What is asked - Can you rewrite the records below as a numbered list, dropping every blank line?

Data extract -

___

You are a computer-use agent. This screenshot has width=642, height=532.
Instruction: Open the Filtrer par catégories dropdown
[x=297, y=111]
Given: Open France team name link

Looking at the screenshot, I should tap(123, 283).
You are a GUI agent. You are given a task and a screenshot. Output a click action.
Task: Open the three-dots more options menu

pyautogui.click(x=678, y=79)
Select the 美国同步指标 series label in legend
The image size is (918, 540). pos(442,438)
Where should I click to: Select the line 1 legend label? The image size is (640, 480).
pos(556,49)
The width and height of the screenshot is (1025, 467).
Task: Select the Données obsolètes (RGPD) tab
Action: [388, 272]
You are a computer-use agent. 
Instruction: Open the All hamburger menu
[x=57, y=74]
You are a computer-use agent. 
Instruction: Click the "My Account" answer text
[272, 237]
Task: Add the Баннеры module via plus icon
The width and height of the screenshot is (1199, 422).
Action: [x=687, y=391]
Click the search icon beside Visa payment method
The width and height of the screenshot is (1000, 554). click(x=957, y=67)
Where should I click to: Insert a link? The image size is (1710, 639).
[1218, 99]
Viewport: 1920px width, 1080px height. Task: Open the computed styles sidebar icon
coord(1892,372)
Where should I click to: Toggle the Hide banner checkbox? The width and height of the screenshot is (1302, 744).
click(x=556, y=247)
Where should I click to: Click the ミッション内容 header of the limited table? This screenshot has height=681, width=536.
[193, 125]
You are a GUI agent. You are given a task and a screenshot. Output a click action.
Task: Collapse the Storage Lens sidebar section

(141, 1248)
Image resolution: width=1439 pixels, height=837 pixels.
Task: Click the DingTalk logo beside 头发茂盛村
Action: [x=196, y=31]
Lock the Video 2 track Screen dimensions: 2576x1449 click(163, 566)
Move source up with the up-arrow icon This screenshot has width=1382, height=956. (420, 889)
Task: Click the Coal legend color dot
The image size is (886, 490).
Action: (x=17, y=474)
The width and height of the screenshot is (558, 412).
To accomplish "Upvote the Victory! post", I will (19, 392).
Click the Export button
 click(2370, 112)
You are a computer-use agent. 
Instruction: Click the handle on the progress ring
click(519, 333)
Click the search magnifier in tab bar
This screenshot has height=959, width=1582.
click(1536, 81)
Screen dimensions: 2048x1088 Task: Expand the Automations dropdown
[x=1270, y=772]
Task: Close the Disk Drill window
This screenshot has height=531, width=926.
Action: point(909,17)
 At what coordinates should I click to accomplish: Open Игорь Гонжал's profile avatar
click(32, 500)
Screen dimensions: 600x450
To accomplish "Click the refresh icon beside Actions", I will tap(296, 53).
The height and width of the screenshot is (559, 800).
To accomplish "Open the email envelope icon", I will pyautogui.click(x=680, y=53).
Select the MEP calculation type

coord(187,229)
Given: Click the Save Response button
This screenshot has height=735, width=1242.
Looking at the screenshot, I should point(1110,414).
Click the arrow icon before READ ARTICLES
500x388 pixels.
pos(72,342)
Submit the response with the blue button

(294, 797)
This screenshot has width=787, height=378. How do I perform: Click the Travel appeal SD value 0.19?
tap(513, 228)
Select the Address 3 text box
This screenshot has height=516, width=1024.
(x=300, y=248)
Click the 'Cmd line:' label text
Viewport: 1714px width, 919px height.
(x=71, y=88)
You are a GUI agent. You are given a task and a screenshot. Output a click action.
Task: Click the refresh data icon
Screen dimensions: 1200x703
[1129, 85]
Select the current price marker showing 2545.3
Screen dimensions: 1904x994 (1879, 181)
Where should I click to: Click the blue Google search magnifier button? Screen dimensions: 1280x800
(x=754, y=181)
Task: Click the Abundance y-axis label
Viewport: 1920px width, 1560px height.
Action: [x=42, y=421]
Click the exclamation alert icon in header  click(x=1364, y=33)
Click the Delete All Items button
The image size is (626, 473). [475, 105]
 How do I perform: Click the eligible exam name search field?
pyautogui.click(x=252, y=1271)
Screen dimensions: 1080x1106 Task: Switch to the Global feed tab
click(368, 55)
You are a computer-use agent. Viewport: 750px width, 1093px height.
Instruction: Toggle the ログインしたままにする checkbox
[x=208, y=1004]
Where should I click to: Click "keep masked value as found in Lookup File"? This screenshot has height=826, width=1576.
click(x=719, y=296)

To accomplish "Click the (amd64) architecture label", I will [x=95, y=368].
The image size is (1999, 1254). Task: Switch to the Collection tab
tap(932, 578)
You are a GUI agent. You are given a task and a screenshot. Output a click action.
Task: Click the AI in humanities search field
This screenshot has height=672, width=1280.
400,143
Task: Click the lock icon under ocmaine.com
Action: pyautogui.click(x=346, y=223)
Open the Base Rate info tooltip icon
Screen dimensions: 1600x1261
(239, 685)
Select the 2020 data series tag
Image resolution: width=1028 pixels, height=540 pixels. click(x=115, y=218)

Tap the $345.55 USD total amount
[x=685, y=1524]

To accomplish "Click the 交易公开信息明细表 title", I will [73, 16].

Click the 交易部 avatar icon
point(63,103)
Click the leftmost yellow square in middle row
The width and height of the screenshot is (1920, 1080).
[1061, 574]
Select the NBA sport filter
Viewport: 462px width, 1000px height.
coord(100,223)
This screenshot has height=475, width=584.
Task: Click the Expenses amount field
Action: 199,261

___

Solution -
1. You are a computer-use agent. This screenshot has width=642, height=532.
2. Instruction: Open the Filtrer par catégories dropdown
3. [x=297, y=111]
4. Given: Open France team name link
5. Looking at the screenshot, I should tap(123, 283).
6. You are a GUI agent. You are given a task and a screenshot. Output a click action.
7. Task: Open the three-dots more options menu
8. pyautogui.click(x=678, y=79)
9. Select the 美国同步指标 series label in legend
10. The image size is (918, 540). pos(442,438)
11. Where should I click to: Select the line 1 legend label? The image size is (640, 480).
12. pos(556,49)
13. The width and height of the screenshot is (1025, 467).
14. Task: Select the Données obsolètes (RGPD) tab
15. Action: [388, 272]
16. You are a computer-use agent. 
17. Instruction: Open the All hamburger menu
18. [x=57, y=74]
19. You are a computer-use agent. 
20. Instruction: Click the "My Account" answer text
21. [272, 237]
22. Task: Add the Баннеры module via plus icon
23. The width and height of the screenshot is (1199, 422).
24. Action: [x=687, y=391]
25. Click the search icon beside Visa payment method
26. The width and height of the screenshot is (1000, 554). click(x=957, y=67)
27. Where should I click to: Insert a link? The image size is (1710, 639).
28. [1218, 99]
29. Viewport: 1920px width, 1080px height. Task: Open the computed styles sidebar icon
30. coord(1892,372)
31. Where should I click to: Toggle the Hide banner checkbox? The width and height of the screenshot is (1302, 744).
32. click(x=556, y=247)
33. Where should I click to: Click the ミッション内容 header of the limited table? This screenshot has height=681, width=536.
34. [193, 125]
35. You are a GUI agent. You are given a task and a screenshot. Output a click action.
36. Task: Collapse the Storage Lens sidebar section
37. (141, 1248)
38. Image resolution: width=1439 pixels, height=837 pixels.
39. Task: Click the DingTalk logo beside 头发茂盛村
40. Action: [x=196, y=31]
41. Lock the Video 2 track Screen dimensions: 2576x1449 click(163, 566)
42. Move source up with the up-arrow icon This screenshot has width=1382, height=956. (420, 889)
43. Task: Click the Coal legend color dot
44. The image size is (886, 490).
45. Action: (x=17, y=474)
46. The width and height of the screenshot is (558, 412).
47. To accomplish "Upvote the Victory! post", I will (19, 392).
48. Click the Export button
49.  click(2370, 112)
50. You are a computer-use agent. 
51. Instruction: Click the handle on the progress ring
52. click(519, 333)
53. Click the search magnifier in tab bar
54. This screenshot has height=959, width=1582.
55. click(1536, 81)
56. Screen dimensions: 2048x1088 Task: Expand the Automations dropdown
57. [x=1270, y=772]
58. Task: Close the Disk Drill window
59. This screenshot has height=531, width=926.
60. Action: point(909,17)
61.  At what coordinates should I click to accomplish: Open Игорь Гонжал's profile avatar
62. click(32, 500)
63. Screen dimensions: 600x450
64. To accomplish "Click the refresh icon beside Actions", I will tap(296, 53).
65. The height and width of the screenshot is (559, 800).
66. To accomplish "Open the email envelope icon", I will pyautogui.click(x=680, y=53).
67. Select the MEP calculation type
68. coord(187,229)
69. Given: Click the Save Response button
70. This screenshot has height=735, width=1242.
71. Looking at the screenshot, I should point(1110,414).
72. Click the arrow icon before READ ARTICLES
73. 500x388 pixels.
74. pos(72,342)
75. Submit the response with the blue button
76. (294, 797)
77. This screenshot has width=787, height=378. How do I perform: Click the Travel appeal SD value 0.19?
78. tap(513, 228)
79. Select the Address 3 text box
80. This screenshot has height=516, width=1024.
81. (x=300, y=248)
82. Click the 'Cmd line:' label text
83. Viewport: 1714px width, 919px height.
84. (x=71, y=88)
85. You are a GUI agent. You are given a task and a screenshot. Output a click action.
86. Task: Click the refresh data icon
87. Screen dimensions: 1200x703
88. [1129, 85]
89. Select the current price marker showing 2545.3
90. Screen dimensions: 1904x994 (1879, 181)
91. Where should I click to: Click the blue Google search magnifier button? Screen dimensions: 1280x800
92. (x=754, y=181)
93. Task: Click the Abundance y-axis label
94. Viewport: 1920px width, 1560px height.
95. Action: [x=42, y=421]
96. Click the exclamation alert icon in header  click(x=1364, y=33)
97. Click the Delete All Items button
98. The image size is (626, 473). [475, 105]
99.  How do I perform: Click the eligible exam name search field?
100. pyautogui.click(x=252, y=1271)
101. Screen dimensions: 1080x1106 Task: Switch to the Global feed tab
102. click(368, 55)
103. You are a computer-use agent. Viewport: 750px width, 1093px height.
104. Instruction: Toggle the ログインしたままにする checkbox
105. [x=208, y=1004]
106. Where should I click to: Click "keep masked value as found in Lookup File"? This screenshot has height=826, width=1576.
107. click(x=719, y=296)
108. To accomplish "Click the (amd64) architecture label", I will [x=95, y=368].
109. The image size is (1999, 1254). Task: Switch to the Collection tab
110. tap(932, 578)
111. You are a GUI agent. You are given a task and a screenshot. Output a click action.
112. Task: Click the AI in humanities search field
113. This screenshot has height=672, width=1280.
114. 400,143
115. Task: Click the lock icon under ocmaine.com
116. Action: pyautogui.click(x=346, y=223)
117. Open the Base Rate info tooltip icon
118. Screen dimensions: 1600x1261
119. (239, 685)
120. Select the 2020 data series tag
121. Image resolution: width=1028 pixels, height=540 pixels. click(x=115, y=218)
122. Tap the $345.55 USD total amount
123. [x=685, y=1524]
124. To accomplish "Click the 交易公开信息明细表 title", I will [73, 16].
125. Click the 交易部 avatar icon
126. point(63,103)
127. Click the leftmost yellow square in middle row
128. The width and height of the screenshot is (1920, 1080).
129. [1061, 574]
130. Select the NBA sport filter
131. Viewport: 462px width, 1000px height.
132. coord(100,223)
133. This screenshot has height=475, width=584.
134. Task: Click the Expenses amount field
135. Action: 199,261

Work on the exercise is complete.